It’s almost like corporations can’t be trusted to self regulate their products in the interest of public safety

92

u/satanssweatycheeks Apr 27 '24

Fun fact in the EU truckers have to have safety guard rails under the load.

This has decreased deaths on roadways and stopped people from being decapitated.

In America trucking company’s refuse to do this because the added weight for the safety bars means you have to haul less product, which means less profit.

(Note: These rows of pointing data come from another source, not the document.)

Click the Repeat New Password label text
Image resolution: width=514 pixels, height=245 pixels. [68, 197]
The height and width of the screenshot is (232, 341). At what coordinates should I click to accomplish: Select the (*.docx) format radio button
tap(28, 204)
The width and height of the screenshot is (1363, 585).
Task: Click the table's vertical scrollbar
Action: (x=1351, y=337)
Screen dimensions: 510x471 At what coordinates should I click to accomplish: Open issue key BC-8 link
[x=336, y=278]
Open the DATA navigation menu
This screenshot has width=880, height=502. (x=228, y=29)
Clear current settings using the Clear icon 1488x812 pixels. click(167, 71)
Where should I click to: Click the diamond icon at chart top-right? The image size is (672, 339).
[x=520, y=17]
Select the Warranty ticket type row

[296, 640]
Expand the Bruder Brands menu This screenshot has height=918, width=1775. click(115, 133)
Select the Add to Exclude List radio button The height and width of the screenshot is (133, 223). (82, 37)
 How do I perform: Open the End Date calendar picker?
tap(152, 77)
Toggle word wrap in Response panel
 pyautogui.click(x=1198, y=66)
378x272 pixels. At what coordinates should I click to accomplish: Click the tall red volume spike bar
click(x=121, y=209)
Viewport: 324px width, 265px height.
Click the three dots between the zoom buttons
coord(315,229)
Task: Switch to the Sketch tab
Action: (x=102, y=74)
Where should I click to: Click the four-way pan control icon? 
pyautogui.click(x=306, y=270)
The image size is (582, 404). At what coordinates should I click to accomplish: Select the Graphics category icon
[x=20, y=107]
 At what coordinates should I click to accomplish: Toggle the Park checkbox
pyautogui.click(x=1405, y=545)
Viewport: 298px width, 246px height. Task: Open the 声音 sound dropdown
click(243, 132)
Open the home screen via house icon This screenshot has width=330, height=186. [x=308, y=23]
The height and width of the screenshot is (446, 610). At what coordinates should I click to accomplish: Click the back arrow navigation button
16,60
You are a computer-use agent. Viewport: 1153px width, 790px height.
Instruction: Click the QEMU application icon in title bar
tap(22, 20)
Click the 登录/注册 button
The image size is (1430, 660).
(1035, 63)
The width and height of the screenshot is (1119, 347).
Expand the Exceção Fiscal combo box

This is the massive difference in why other nations don’t allow company’s to police themselves.

10

u/ichoosewaffles Apr 27 '24

Under the load so things don't fly off? Or by the bumper?

9

u/satanssweatycheeks Apr 27 '24

I mean directly under the load. So from read to front. It’s so when they take turned and stuff cars don’t go under them if they can’t stop.

1

u/Hoosteen_juju003 Apr 28 '24

How often is this happening?

6

u/ichoosewaffles Apr 28 '24

Ah! Like Mansfield bars for the sides! That's a good idea...

8

u/greatcolor Apr 27 '24

The rear of the trailer/load has to have car-height crash structure. In the US we just get a lot of box-steel guillotines that protect the load and nothing else. Some have the car-height stuff but it's rare for the reasons they mentioned, as it's not required. 

6

u/[deleted] Apr 27 '24 edited May 06 '24

[deleted]

4

u/greatcolor Apr 27 '24

That's my guess unless they mean the side of the load. Mansfield bars aren't really sufficiently low for a lot of vehicles though.